Read Where the Light Falls Online

Authors: Gretchen Shirm

Where the Light Falls (6 page)

It wasn't his father's ghost that had done the haunting, but his own memories of him. When he was younger he'd wished that, since his father was gone, his memories of his father would leave him too. At that age it seemed unfair, even cruel, that his father could be dead, but the memories remained as though his father still lived. He wanted to push the memories aside, to expel them, to sink them into the same unreachable place where his father now lay. And on a day-to-day level, he felt this was possible, that he could manage to forget him, that the man who had been his father became an outline—until the whole man returned to him suddenly, in an irresistible flood of feeling.

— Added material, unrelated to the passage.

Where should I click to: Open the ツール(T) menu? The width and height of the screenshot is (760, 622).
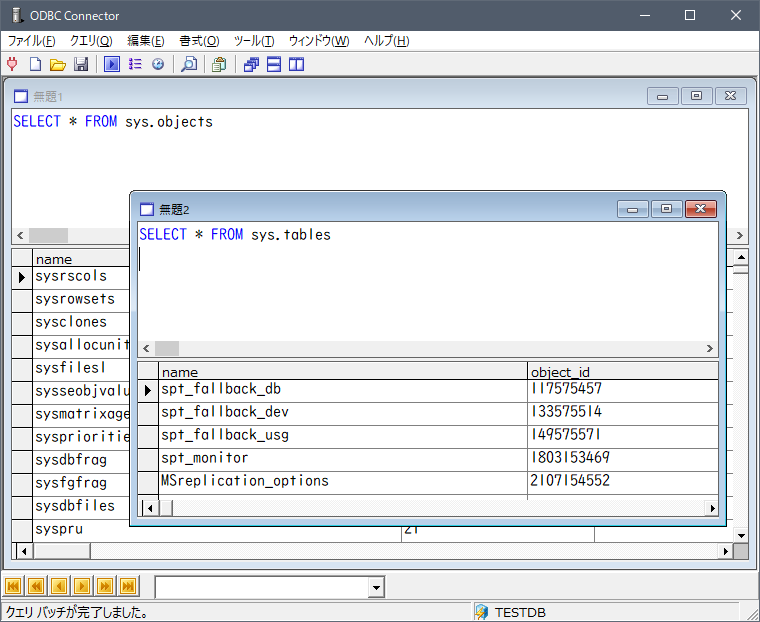coord(253,41)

The vegetable patch took up almost half the yard and the plants had grown larger than he remembered: a knotted mass, tangles of tomatoes and a pumpkin vine that crept across the yard towards the garden shed in search of new territory. He pushed his way between the rows, the wet leaves brushing his legs as he passed. Hidden between the leaves of one plant was the curved shape of an eggplant, its skin secretive and dark. Along the back fence the old passionfruit clung to the palings, green fruit tugged at the vine and the flowers were delicate tendrils of white and purple, concentric circles, like pretty eyes that shifted in the breeze.

‘Andrew?'

He heard his mother's voice behind him. He turned suddenly with the same sick feeling he'd had as a boy,
when he thought he had upset her in some way. Just by being out there, he felt, he was reminding her of his father's absence.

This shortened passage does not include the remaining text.